══ EXTRACT TO READ ══

This has been a WEIRD and disappointing gardening season. Here in Zone 9 we had winter, then 3 weeks of spring, followed by the most pathetic summer ever. The Central Valley of California is known for blazing hot, 100° F August days followed by muggy, miserable evenings. In fact, local businesses use the theme “Hot August Nights” to advertise car shows and concerts.
This year, daytime temps haven’t passed 95 F and at night the temperature has even dipped into the high 50’s! And yes, although it may sound strange, I actually do miss 100 degree weather and muggy nights. 😉 And I’m not the only one. Tomato plants NEED warm temperatures both at night and during the day.
In the garden, I’ve harvested handfuls of ‘Sweet 100’s and ‘Black Cherry’ for the past three weeks. For the larger varieties, ‘Early Girl’ and ‘Cherokee Purple’ have yielded a miserly 10 tomatoes. By now I should be knee deep in tomatoes and absolutely sick of them. After all, I put in 9 plants! I even planned a salsa party.
So why aren’t tomatoes turning red? It has to do with the combination of Maturity+ Mother Nature + Variety. In a “normal” year, the equation equals perfectly ripe, yummy tomatoes. But in this far from normal year, many gardeners are frustrated.

═══
══ DATA SECTION ══

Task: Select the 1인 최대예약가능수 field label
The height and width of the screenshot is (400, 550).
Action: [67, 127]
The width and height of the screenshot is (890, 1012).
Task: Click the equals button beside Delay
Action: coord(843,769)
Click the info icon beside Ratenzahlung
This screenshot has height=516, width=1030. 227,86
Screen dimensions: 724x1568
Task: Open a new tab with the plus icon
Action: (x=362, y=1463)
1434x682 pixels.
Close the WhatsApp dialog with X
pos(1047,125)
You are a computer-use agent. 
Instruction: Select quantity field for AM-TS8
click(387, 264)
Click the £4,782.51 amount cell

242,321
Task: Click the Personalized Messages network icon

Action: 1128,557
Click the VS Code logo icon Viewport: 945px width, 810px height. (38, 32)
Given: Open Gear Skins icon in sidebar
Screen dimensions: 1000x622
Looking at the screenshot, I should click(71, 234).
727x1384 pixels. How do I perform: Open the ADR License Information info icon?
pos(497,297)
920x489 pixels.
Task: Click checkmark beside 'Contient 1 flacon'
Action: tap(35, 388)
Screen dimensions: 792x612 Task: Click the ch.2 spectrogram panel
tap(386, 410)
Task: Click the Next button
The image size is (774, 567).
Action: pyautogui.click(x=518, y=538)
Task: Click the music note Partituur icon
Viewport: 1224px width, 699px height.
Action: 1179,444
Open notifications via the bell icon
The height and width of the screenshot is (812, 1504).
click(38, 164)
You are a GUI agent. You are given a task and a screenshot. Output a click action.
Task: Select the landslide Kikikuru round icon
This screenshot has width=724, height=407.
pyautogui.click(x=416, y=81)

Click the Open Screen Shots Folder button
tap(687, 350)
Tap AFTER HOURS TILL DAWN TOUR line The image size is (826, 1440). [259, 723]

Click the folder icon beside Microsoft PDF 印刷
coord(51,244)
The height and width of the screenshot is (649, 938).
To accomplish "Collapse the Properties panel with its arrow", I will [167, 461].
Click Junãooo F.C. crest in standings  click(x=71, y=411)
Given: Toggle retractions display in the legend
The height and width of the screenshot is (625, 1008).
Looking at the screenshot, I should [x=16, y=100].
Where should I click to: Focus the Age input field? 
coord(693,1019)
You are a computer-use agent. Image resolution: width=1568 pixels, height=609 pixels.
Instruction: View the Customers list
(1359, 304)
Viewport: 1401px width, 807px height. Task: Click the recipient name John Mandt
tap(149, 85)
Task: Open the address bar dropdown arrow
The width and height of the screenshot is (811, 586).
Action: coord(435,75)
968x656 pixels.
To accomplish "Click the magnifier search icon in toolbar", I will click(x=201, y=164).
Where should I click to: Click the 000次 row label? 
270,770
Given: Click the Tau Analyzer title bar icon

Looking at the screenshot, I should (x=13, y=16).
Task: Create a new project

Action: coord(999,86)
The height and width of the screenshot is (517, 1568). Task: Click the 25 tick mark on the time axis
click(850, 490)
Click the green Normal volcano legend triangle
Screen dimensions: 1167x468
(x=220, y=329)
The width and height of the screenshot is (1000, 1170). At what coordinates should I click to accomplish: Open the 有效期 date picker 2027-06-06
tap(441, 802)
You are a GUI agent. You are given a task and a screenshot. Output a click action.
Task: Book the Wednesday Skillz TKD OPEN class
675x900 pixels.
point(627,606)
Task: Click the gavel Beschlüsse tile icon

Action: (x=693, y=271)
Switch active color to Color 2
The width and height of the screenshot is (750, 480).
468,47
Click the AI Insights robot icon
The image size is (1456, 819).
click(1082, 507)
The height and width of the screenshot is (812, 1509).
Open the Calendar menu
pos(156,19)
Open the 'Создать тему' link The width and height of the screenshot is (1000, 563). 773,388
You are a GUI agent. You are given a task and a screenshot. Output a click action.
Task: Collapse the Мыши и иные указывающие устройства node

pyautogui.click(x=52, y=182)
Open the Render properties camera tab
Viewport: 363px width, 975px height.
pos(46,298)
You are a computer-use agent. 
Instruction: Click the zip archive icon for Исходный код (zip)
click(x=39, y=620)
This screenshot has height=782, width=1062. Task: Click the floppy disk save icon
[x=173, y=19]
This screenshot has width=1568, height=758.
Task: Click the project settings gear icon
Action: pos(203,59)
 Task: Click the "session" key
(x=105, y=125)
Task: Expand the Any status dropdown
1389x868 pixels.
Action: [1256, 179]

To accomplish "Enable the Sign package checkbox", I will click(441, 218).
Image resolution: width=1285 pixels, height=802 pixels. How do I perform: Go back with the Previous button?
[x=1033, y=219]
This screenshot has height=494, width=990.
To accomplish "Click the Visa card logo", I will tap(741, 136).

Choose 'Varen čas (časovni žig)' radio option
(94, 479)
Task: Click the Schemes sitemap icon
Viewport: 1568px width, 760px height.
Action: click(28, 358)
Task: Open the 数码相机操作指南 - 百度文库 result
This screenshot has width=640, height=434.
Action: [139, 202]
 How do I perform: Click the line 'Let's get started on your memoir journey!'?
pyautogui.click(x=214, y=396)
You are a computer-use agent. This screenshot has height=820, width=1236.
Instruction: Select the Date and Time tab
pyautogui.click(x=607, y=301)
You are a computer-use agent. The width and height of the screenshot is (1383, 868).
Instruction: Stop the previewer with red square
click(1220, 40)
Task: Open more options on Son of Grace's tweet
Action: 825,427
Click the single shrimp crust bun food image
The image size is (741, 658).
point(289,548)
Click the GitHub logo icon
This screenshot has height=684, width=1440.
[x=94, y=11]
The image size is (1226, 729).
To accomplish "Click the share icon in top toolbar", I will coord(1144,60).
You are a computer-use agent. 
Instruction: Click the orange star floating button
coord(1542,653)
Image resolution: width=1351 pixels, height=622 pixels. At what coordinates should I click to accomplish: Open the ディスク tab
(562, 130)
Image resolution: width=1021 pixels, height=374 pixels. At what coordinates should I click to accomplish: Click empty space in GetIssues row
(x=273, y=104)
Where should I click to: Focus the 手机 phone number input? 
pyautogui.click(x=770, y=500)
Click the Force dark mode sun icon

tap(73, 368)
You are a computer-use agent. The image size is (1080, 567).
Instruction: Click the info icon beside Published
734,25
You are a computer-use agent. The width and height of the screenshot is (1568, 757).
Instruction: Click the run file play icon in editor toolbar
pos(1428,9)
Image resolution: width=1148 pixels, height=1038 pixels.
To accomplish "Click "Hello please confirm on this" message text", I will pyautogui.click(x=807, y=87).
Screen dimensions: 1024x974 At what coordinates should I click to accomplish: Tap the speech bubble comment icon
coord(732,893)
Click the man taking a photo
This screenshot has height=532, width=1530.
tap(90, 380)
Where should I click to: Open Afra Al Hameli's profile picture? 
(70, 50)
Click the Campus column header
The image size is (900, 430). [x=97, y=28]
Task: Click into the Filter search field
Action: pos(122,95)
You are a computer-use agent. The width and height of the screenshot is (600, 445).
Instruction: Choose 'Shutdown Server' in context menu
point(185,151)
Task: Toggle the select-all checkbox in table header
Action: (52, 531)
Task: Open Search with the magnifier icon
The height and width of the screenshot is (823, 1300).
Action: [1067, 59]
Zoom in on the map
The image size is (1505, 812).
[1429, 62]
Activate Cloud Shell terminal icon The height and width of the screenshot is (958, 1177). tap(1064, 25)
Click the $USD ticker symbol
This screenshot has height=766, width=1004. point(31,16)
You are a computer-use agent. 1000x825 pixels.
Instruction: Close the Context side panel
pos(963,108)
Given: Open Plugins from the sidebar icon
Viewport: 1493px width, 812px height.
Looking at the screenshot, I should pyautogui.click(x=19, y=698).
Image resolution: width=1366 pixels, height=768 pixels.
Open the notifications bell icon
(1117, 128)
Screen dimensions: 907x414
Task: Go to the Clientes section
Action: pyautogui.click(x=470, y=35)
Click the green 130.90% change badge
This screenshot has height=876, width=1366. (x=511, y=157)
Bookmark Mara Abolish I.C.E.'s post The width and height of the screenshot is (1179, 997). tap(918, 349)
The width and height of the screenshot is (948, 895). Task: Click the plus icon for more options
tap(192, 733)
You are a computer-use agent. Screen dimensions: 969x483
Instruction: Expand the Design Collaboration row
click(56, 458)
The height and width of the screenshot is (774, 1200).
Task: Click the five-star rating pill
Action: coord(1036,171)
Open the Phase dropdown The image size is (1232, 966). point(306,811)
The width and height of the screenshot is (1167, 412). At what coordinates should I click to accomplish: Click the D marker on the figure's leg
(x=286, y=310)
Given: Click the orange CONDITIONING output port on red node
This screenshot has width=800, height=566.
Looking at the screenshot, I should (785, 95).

═══

• [PROBLEM]:
In the text about the gardening season, how many tomato plants did the writer put in?

• [EXERCISE ANSWER]:
Nine plants.